SCH is an investment holding company listed on the Main Board. Its subsidiaries and associates are principally engaged in the trading and manufacturing, securities, bullion and commodities brokerage and trading, margin financing, money lending, provision of corporate advisory services and underwriting services, information technology related businesses, property investment and development, implementation and marketing of software applications, magazines publishing and printing businesses, marketing and promotional services, agricultural production, sale of air tickets and the provision of other related services.
INTENTION OF THE OFFEROR WITH SCL
The Offeror intends that SCL Group will continue its existing businesses in publication and marketing of monthly Chinese financial and economic magazines and property development in the PRC and will maintain the listing status of SCL on the GEM. The Offeror has no intention to dispose of or re-deploy the assets of the SCL Group following Completion. The Offeror intends that there will not be any material changes in the management or employees of the SCL Group as a result of the Offers.

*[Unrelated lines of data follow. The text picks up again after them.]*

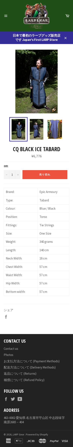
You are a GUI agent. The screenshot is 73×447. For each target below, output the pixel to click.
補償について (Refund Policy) (24, 380)
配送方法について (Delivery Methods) (30, 367)
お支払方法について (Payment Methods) (32, 361)
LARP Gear (19, 434)
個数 (6, 166)
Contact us (11, 349)
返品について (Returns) (20, 374)
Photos (8, 355)
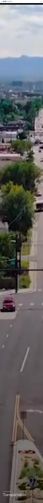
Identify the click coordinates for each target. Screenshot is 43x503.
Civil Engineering (7, 491)
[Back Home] (6, 1)
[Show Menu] (41, 2)
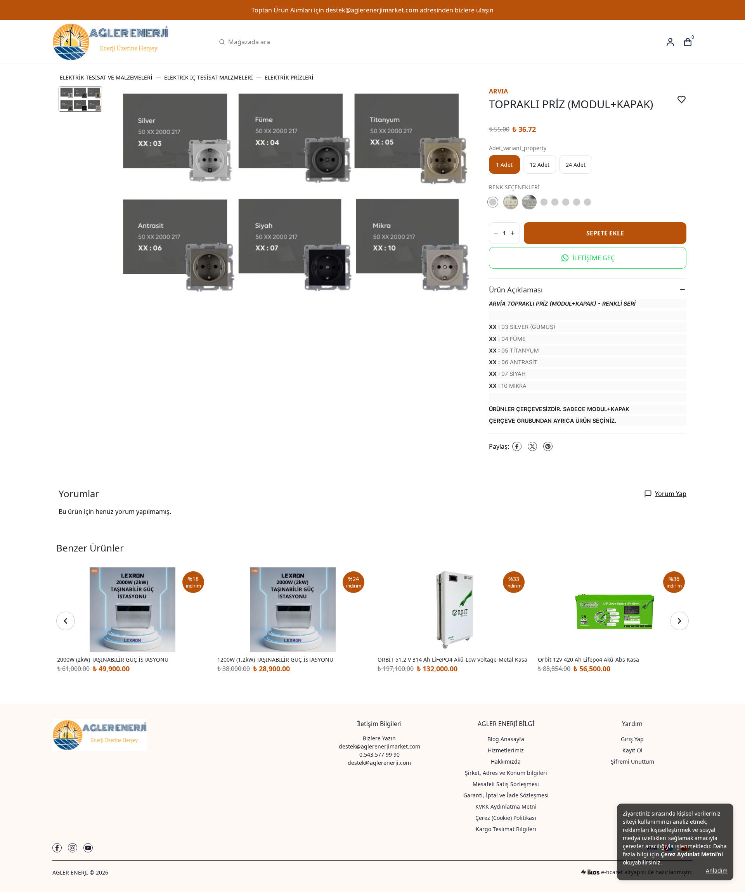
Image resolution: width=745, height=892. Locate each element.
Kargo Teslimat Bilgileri (506, 829)
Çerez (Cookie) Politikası (505, 817)
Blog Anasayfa (505, 739)
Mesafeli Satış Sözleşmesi (506, 784)
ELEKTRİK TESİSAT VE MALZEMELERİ (106, 77)
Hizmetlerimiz (506, 750)
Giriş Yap (632, 739)
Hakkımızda (506, 761)
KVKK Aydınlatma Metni (506, 806)
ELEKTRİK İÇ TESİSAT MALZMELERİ (208, 77)
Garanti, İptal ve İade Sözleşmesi (506, 795)
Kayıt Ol (632, 750)
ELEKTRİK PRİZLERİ (289, 77)
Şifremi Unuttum (632, 761)
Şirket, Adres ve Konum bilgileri (506, 772)
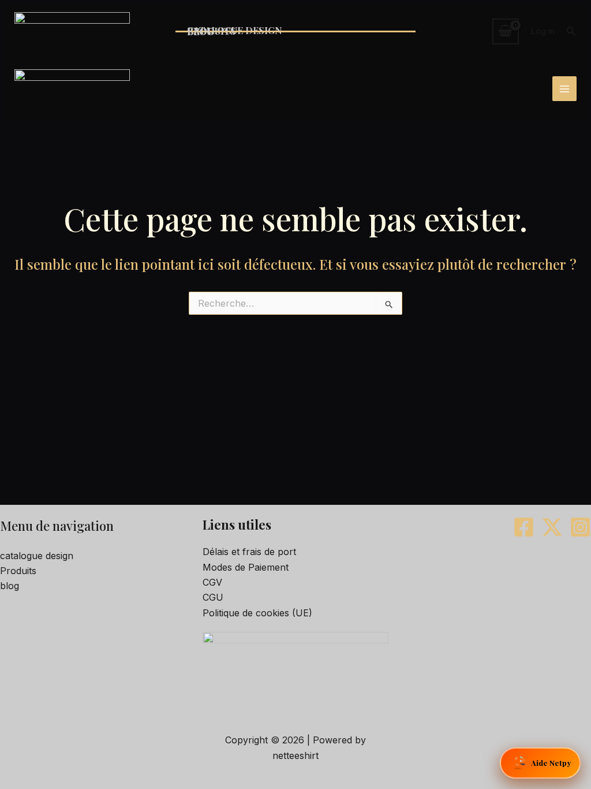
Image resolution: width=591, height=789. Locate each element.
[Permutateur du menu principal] (564, 88)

PRELIMINARY ADVICE OF THE OFFEROR’S INDEPENDENT FINANCIAL ADVISER
In view of the potential conflict of interest between the Vendors and the SCC Board, the SCC Board has sought for an independent advice from Hercules Capital regarding the Offers in accordance with Rule 2.4 of the Takeovers Code. Based on the currently available information, Hercules Capital has preliminarily advised that the making of the Offers is in the interest of SCC and the SCC Independent Shareholders as a whole although the Offeror may apply for a waiver of the general offer obligation under Note 6 to Rule 26.1 of the Takeovers Code after considering that (i) the performance of SCL Group is improving in the recent financial periods and the Shenyang Project currently held by SCL Group is expected to have great potential in further enhancing the shareholders’ value of SCL; (ii) SCC Group may be able to further increase its shareholding in SCL at a discounted price through the Offers so as to maximize the future benefits of being a shareholder of SCL; and (iii) the Offers can ensure all SCL Shareholders are being treated even-handedly as stipulated by general principle no. 1 of the Takeovers Code.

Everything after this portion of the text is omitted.